The thesis was supported by two books on birds and more than 200 other publications that Bob has written or been a co-author of, in a period from 1967 to 2019. An example of the excellence of the work conducted by Bob is his work on the elimination of onchocerciasis - or river blindness - from Bioko Island in Equatorial Guinea by controlling blackfly populations which transmit the disease. This has protected the lives of more than 350,000 people, and the approach has been rolled out across Africa protecting many more. This work formed part of NRI’s submission that was awarded a Queen’s Anniversary Prize for Higher and Further Education in 2019.
Other articles cited are on locusts, red-billed quelea birds and armyworm moths (all migrant pests that devastate crops), on mathematical modelling of the population dynamics of these and other agricultural pests and on models of diseases such as dengue fever, swine influenza, West Nile virus, cancer and diabetes.

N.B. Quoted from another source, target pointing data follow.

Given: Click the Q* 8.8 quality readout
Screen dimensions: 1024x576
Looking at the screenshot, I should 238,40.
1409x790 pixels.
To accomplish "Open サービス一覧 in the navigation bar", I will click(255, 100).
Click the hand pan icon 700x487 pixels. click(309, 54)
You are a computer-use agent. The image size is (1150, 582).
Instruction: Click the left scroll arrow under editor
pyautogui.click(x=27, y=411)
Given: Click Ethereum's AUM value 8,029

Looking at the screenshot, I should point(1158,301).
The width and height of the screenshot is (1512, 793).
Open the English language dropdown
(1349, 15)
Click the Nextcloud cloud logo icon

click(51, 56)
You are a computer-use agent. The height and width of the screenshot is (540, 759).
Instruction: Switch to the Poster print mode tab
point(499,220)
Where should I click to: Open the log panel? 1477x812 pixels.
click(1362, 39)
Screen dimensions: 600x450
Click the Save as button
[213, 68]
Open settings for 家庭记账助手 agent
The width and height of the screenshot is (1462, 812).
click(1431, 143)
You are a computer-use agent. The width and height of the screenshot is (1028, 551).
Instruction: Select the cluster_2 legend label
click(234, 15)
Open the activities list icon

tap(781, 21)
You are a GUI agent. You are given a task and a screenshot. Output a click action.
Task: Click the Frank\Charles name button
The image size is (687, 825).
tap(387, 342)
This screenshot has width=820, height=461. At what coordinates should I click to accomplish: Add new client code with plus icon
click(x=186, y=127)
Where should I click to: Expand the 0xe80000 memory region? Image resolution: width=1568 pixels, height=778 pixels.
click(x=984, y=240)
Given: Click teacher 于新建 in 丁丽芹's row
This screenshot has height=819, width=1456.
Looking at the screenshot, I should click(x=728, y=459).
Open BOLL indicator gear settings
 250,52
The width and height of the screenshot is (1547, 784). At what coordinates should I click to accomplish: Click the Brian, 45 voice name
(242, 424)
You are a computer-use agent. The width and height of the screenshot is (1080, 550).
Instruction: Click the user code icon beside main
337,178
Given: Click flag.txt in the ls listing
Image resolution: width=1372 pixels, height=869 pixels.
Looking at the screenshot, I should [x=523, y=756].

NRI’s Director, Professor Andrew Westby said: “We are all immensely proud that this very special and rare award is being made to Bob and it’s a real reflection of the quantity and quality of the work that he has carried out over more than 50 years. Along with other important accolades, this award is testament to the true impact that Bob’s work has had on hundreds of thousands of people who are affected by serious diseases. Bob continues to use his expertise in ground-breaking research, generating, applying and sharing knowledge for a sustainable world.”
Vice Chancellor of the University of Greenwich, Professor Jane Harrington added: "This is well-deserved recognition of the significant contribution Bob has made during his long and distinguished career. His world-leading and world-changing research has made a real difference to the lives of so many people and I’m incredibly proud that Bob is part of our University of Greenwich community."